[start of Task data]

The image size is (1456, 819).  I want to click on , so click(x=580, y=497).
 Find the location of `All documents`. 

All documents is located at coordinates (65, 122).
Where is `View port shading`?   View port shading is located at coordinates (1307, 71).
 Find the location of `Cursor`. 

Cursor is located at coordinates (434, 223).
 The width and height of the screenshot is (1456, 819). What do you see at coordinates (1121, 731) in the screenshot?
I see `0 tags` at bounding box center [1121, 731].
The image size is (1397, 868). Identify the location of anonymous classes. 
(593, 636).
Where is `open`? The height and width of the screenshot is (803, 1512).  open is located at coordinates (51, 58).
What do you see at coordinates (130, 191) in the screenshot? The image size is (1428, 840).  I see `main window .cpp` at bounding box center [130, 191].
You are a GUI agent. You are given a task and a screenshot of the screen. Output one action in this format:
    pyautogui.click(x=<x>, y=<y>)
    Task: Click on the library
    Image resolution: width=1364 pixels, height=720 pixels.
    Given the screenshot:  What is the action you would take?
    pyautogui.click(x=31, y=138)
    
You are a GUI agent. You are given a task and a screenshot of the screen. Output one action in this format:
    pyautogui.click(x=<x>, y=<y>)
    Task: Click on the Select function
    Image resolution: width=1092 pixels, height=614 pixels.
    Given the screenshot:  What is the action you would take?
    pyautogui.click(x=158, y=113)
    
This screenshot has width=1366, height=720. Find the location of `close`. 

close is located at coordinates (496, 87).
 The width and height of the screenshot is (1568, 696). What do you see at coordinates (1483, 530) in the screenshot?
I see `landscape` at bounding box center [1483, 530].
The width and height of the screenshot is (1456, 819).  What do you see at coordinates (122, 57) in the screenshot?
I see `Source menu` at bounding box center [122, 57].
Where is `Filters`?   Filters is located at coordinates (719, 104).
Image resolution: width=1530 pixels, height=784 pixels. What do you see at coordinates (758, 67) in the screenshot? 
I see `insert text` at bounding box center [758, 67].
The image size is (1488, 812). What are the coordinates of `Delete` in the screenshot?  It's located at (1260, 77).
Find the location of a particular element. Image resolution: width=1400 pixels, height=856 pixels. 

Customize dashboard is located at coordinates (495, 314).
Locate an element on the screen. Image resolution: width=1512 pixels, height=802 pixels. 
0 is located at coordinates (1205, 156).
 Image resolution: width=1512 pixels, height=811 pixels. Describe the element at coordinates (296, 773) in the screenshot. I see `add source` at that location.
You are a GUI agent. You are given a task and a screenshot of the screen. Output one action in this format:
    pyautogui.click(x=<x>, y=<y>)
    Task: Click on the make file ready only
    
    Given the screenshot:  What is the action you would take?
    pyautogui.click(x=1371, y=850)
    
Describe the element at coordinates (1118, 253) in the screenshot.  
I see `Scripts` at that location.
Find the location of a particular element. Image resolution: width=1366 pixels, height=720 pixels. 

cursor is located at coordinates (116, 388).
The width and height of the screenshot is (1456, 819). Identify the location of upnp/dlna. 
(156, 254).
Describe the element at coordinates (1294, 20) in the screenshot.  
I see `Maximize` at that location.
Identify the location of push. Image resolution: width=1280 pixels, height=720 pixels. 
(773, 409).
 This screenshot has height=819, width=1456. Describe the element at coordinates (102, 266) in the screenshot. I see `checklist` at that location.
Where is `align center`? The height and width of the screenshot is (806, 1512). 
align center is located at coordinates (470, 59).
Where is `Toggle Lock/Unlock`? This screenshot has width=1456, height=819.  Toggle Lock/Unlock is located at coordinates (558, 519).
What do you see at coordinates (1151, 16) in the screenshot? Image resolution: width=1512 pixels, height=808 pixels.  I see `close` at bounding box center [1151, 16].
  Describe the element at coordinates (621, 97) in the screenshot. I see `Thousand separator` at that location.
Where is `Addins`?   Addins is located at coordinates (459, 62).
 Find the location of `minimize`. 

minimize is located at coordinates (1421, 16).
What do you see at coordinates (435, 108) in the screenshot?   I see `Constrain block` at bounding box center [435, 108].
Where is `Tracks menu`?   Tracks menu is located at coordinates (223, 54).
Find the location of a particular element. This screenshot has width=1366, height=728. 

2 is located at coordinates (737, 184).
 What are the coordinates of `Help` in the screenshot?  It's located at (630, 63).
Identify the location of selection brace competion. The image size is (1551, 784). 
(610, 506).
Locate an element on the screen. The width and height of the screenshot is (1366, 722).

[end of Task data]

Exercise prompt ▸
Gather every line of the records above that contains the string "close", counting only matches with the same case, and copy each such line in full.

Correct result ▸
This screenshot has width=1366, height=720. Find the location of `close`. 
close is located at coordinates (496, 87).
What do you see at coordinates (1151, 16) in the screenshot? Image resolution: width=1512 pixels, height=808 pixels.  I see `close` at bounding box center [1151, 16].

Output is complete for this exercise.